1. Technical Field
This invention relates to the art of gas analysis and, more particularly, to instantaneous on-line analysis of gas flows having multicomponents.
2. Description of the Prior Art
Gas analysis has wide ranging utility, from the measurement of respiration of humans or animals to the measuremetn of the effluence of combustion chambers, including automotive emissions. Gas analysis has conventionally been accomplished by the use of dilution tubes and by the use of liquids or solids off-line from the flow of gases under analysis. These techniques are inadequate fro modern purposes because of the inability to provide instantaneous dynamic information and measure only a single component per technique. These techniques are unable to process increasingly larger volumes of data.
Analyses without liquids or solids have included chemiluminescence, flame ionization, and total hydrocarbon analysis, all without the use of infrared spectroscopy. These modes have proved inadequate because (a) the analysis is of a single component, (b) takes too long, sometimes weeks, (c) the data for separate components has no commonality in response time and thus cannot be readily combined, (d) the sensed data suffers from cross-interferences of the added chemicals, and (e) some gaseous compounds cannot be analyzed.
One of the most recent adaptation for gas analysis has been the use of infrared spectroscopy. Although infrared specftroscopy has been used as a quality control technique to obtain information on the composition of chemical products for many years, it has been used essentially off-line and primarily for measurement of nongases. Samples are typically prepared as thin films or solutions and measured in a quality control room with a laboratory instrument. Unfortunately, inherent time delays between actual material production and analytical results can typically range from a few hours to several days, which can result in costly waste and production of unacceptable material. Fourier-transform, infrared spectrometric techniques have been applied to particles suspended in gas flows (see U.S. Pat. No. 4,652,755).
In those prior art applications where infrared spectroscopy was applied to gas analysis, there was no dilution of the gas sampler and therefore the gas itself had to be heated to a temperature in excess of 100.degree. C. to accommodate samples with high water vapor. If other reference information was applied to such detected information, the reference information had to be taken at identical elevated temperatures, which made the entire methodology extremely complex, delicate and difficult to calibrate. In U.S. Pat. No. 4,549,080, filters were used to look at isolated wavelengths, again without dilution.

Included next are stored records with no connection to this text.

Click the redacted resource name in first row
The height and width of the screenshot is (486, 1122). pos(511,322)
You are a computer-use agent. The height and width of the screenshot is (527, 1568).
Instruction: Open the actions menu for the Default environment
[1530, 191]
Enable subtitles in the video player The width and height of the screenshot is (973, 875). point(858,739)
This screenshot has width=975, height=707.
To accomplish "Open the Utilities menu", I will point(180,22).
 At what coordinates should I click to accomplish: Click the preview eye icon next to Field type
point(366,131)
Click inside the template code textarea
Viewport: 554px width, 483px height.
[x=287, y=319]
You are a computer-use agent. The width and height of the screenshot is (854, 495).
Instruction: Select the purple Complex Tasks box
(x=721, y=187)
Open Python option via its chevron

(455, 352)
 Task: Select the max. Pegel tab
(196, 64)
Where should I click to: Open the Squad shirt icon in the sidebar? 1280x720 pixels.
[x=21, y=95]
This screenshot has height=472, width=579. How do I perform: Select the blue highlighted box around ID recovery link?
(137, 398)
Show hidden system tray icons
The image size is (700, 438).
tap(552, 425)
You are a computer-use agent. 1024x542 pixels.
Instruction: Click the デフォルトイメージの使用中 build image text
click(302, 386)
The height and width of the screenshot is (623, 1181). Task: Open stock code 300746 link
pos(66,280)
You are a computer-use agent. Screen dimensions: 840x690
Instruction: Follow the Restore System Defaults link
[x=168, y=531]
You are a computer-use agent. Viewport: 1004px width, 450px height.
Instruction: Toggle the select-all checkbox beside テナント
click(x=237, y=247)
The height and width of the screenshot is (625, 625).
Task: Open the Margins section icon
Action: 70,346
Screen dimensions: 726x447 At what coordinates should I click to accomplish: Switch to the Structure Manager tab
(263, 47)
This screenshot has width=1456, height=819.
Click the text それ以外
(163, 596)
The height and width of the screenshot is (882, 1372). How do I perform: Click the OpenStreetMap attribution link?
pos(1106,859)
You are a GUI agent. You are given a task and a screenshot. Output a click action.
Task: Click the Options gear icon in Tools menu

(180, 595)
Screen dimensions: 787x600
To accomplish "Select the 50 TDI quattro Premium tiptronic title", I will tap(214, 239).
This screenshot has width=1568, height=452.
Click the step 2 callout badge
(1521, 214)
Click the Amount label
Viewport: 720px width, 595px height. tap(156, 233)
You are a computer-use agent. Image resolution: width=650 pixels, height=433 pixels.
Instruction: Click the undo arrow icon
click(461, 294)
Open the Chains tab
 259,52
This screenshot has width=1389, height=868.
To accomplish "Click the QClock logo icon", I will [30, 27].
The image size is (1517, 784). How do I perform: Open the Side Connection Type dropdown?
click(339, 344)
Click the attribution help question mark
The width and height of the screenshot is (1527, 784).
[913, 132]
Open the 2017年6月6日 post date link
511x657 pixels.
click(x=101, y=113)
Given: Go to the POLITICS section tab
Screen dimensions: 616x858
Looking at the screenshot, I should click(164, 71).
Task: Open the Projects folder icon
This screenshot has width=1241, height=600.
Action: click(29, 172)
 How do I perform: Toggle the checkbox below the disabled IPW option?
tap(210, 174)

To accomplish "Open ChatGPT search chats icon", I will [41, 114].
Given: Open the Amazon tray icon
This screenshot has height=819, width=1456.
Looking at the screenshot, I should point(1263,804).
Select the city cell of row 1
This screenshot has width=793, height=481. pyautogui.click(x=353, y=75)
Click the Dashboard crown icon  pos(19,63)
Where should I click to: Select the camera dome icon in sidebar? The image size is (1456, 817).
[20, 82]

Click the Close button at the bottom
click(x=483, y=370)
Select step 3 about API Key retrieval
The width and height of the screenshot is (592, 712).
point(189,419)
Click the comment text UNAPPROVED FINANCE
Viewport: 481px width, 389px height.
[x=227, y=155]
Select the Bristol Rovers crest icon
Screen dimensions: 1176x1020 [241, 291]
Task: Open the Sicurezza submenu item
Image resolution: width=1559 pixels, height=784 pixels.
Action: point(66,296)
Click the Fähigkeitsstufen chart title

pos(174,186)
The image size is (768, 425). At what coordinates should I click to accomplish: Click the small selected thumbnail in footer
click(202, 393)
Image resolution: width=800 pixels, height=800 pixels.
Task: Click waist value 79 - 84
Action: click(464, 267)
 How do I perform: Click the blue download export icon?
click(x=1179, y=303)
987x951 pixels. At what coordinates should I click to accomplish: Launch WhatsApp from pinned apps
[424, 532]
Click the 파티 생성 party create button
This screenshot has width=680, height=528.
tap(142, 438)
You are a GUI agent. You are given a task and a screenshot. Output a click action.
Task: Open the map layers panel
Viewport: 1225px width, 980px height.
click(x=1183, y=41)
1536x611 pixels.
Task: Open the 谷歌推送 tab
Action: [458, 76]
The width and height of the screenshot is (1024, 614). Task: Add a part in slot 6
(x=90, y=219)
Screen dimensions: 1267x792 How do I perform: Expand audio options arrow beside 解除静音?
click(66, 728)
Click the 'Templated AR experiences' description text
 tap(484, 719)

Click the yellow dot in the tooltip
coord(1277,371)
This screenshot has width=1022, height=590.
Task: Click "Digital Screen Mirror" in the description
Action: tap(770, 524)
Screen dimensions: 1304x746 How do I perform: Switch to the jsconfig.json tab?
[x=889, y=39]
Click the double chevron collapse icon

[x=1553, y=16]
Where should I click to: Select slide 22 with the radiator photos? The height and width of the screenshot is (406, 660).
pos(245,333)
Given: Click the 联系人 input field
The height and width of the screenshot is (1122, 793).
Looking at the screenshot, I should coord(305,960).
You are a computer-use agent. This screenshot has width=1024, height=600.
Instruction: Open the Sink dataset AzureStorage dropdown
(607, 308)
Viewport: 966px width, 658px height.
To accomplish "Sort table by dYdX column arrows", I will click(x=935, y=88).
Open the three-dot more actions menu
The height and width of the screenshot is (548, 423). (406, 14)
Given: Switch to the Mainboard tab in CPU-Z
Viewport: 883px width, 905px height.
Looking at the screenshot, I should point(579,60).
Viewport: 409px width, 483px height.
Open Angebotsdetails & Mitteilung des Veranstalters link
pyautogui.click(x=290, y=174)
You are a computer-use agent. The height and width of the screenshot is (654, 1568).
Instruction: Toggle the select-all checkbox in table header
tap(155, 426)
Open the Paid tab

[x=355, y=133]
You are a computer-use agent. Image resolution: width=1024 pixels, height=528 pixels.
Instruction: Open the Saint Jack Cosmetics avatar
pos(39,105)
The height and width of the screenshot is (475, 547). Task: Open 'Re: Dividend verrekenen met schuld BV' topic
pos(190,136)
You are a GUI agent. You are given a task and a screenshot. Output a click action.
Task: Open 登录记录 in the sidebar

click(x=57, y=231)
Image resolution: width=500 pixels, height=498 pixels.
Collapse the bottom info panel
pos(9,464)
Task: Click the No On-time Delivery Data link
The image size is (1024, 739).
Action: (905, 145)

The task of measuring emissions from vehicles has become increasingly more difficult. Demands for lower detection limits have arisen from the development of more efficient catalytic converters. Greater versatility is required for work with alternate fuels as new and as yet uncharacterized gas species are encountered. In addition to these requirements, a need for more efficient engines with lower emission rates necessitates the development of fast, on-line instrumentation, capable of analysis during transient engine operation. Such new analysis will permit in-depth examination of the combustion process in lieu of the current cumulative information obtained from conventional emissions instrumentations having expensive exhaust handling equipment including constant volume sampling.
The inventors herein have applied infrared spectroscopy to the on-line analysis of gases, particularly auto emissions. Our earlier work, as described in scientific publication "On-Line Characterization of Vehicle Emissions by FTIR and Mass Spectrometry", Butler et al, SAE Paper #810429 (1981), describes a system for dynamic analysis of vehicle emissions; the analysis system was comprised of a fourier transform, infrared spectrometer, a quadropolemass spectrometer, and a total hydrocarbon analyzer. Although it allowed on-line measurement of regulated and nonregulated emissions from a steady-state gas stream, the system needed to be calibrated with some difficulty. The three major apparatus components were significantly expensive; but, most importantly, an unusually large size, constant volume sampling apparatus was required for dilution of the sample gas. The speed at which such an integrated system operated was at the rate of three second. However, the data was analyzed off-line, rendering an analysis not in real time (while the test if on-going). This introduces an analysis time which is not considered sufficiently fast for the demands of new applications. It the total hydrocarbon analyzer, quadropole mass spectrometer, and constant volume sampling unit could be eliminated, the cost of the system would be significantly reduced. If the remaining components could be improved in response time, the speed of data collection could be increased significantly. Furthermore, if the data could be processed in real time (during the test), the utility of information would be greatly enhanced because adjustments can be made immediately and effects of the adjustments can be seen.